All the blocked threads are sitting in this type of call stack, trying to enter a lock (JIT_MonTryEnter
). Normally you would see a thread either owning the lock or waiting in an aware lock like in this post, but here it is just spinning trying to enter the lock.
0:056> kb 2000
ChildEBP RetAddr Args to Child
10b0f4d8 0eb65afc 06bc5448 06bc53f8 22a9c796 mscorwks!JIT_MonTryEnter+0xad
WARNING: Frame IP not in any known module. Following frames may be wrong.
10b0f504 69918f30 10b0f560 06bc5448 06bc5448 0xeb65afc
00000000 00000000 00000000 00000000 00000000 System_Web_Services_ni+0x28f30
unfortunately the managed stack is not very helpful in telling us where the lock was taken
0:056> !clrstack
OS Thread Id: 0x15c4 (56)
ESP EIP
10b0f8f8 79e73eac [ContextTransitionFrame: 10b0f8f8]
10b0f948 79e73eac [GCFrame: 10b0f948]
10b0faa0 79e73eac [ComMethodFrame: 10b0faa0]
and if we run !syncblk
we have no active sync blocks, so no help there when it comes to finding out who owns this lock.
0:056> !syncblk
Index SyncBlock MonitorHeld Recursion Owning Thread Info SyncBlock Owner
-----------------------------
Total 165
CCW 4
RCW 1
ComClassFactory 0
Free 8
seems like we are stuck between a rock and a hard place here.
I have shown the command !dumpstack
before. It shows a mixture of a managed and native call stack but it is a raw stack, meaning that it will pretty much just display any addresses on the stack that happen to be pointing to code. This means that !dumpstack
will not give a true stack trace (i.e. like !clrstack and kb where if functionA calls functionB we will see functionA directly below functionB in the stack) and anything shown by !dumpstack
may or may not be correct. Anyways, with that little warning, here comes !dumpstack
:)
0:056> !dumpstack
OS Thread Id: 0x15c4 (56)
Current frame: mscorwks!JIT_MonTryEnter+0xad
ChildEBP RetAddr Caller,Callee
10b0f47c 638c7552 (MethodDesc 0x63a539a0 +0x62 System.Xml.Schema.XmlSchemaSet.Add(System.Xml.Schema.XmlSchemaSet)),
calling mscorwks!JIT_MonTryEnter
10b0f480 793463bb (MethodDesc 0x7923bbc8 +0xdb System.Collections.Hashtable..ctor(Int32, Single)),
calling mscorwks!JIT_Dbl2IntSSE2
10b0f498 638b36f6 (MethodDesc 0x63a505f0 +0xa6 System.Xml.Schema.SchemaInfo..ctor()),
calling (MethodDesc 0x7923bbc8 +0 System.Collections.Hashtable..ctor(Int32, Single))
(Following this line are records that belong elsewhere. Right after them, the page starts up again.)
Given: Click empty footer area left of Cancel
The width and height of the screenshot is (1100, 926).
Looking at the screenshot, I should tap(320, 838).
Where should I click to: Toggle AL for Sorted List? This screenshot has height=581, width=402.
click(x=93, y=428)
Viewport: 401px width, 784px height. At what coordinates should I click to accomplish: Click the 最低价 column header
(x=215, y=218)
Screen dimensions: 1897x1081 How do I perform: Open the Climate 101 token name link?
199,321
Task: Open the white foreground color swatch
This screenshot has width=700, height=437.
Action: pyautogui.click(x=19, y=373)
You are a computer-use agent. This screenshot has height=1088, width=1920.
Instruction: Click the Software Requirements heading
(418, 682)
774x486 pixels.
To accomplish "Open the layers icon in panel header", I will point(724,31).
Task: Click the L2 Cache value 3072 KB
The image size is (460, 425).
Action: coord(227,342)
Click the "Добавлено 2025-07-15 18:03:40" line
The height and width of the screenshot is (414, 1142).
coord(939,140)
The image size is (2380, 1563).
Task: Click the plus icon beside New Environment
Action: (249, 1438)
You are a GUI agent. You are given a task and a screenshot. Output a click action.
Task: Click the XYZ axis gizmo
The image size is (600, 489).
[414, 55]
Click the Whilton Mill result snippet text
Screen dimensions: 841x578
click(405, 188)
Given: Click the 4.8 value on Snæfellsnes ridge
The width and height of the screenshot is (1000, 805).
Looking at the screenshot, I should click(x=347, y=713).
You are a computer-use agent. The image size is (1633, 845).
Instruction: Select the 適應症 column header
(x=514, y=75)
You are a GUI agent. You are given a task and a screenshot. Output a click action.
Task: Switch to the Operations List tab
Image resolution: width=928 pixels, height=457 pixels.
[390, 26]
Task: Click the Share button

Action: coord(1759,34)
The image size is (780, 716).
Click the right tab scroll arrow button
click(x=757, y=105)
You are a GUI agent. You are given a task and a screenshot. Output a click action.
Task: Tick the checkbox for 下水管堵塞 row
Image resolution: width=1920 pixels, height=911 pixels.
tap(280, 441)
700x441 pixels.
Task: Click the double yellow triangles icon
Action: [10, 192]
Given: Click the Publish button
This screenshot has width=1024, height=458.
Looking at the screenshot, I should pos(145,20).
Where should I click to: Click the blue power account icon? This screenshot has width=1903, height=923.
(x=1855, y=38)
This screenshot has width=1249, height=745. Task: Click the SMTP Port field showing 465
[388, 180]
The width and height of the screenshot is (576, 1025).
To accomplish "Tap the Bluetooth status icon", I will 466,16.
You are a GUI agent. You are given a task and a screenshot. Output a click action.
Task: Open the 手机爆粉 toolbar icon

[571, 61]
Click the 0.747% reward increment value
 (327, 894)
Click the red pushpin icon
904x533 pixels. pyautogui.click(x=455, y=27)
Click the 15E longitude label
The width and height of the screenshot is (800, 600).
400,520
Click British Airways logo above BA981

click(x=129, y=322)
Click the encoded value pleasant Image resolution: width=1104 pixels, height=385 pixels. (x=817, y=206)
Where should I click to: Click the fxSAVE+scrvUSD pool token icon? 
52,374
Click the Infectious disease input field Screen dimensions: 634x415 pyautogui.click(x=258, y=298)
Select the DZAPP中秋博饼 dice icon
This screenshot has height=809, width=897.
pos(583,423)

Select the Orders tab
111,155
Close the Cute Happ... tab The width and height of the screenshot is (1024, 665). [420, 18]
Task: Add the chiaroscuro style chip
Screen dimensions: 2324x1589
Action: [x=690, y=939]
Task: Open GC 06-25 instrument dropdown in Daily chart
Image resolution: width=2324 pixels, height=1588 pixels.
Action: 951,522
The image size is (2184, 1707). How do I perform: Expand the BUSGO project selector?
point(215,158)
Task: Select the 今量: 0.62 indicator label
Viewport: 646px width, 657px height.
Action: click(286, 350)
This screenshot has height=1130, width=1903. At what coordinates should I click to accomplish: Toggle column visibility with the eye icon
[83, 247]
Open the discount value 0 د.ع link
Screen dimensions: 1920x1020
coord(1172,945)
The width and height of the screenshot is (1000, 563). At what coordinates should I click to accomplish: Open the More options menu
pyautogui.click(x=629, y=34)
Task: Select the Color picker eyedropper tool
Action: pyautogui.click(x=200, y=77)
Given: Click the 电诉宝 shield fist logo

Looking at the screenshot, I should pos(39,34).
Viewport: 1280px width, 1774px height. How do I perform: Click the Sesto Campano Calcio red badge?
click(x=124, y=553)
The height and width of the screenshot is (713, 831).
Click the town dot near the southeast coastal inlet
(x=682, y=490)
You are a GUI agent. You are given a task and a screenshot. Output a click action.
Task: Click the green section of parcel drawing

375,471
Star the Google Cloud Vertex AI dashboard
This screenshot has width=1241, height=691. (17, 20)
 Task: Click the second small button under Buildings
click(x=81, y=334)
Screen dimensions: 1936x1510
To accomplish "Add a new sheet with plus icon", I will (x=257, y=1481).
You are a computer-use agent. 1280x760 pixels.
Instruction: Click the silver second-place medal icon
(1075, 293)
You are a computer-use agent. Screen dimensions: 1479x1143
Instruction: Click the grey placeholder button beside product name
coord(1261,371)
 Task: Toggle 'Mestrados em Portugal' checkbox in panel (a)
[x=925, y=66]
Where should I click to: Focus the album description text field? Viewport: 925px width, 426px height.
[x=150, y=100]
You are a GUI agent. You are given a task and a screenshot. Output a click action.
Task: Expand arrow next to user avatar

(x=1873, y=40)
10b0f49c 638b3719 (MethodDesc 0x63a505f0 +0xc9 System.Xml.Schema.SchemaInfo..ctor()),
calling mscorwks!JIT_Writeable_Thunks_Buf
10b0f4d8 0eb65afc (MethodDesc 0xeb756f0 +0x5c CustomComponent.Tools.Web.Services.Extensions.ValidationExtension.ProcessMessage(System.Web.Services.Protocols.SoapMessage)),
calling (MethodDesc 0x63a539a0 +0 System.Xml.Schema.XmlSchemaSet.Add(System.Xml.Schema.XmlSchemaSet))
10b0f504 69918f30 (MethodDesc 0x699c4798 +0x3c System.Web.Services.Protocols.SoapMessage.RunExtensions(System.Web.Services.Protocols.SoapExtension[], Boolean))
10b0f518 699227b3 (MethodDesc 0x699c5250 +0x2cb System.Web.Services.Protocols.SoapServerProtocol.Initialize()),
calling (MethodDesc 0x699c4798 +0 System.Web.Services.Protocols.SoapMessage.RunExtensions(System.Web.Services.Protocols.SoapExtension[], Boolean))
...
!dumpstack
is a bit tricky to deal with, but in the stack above if we start from the bottom of the part of the stack that I’ve shown we have SoapServerProtocol.Initialize()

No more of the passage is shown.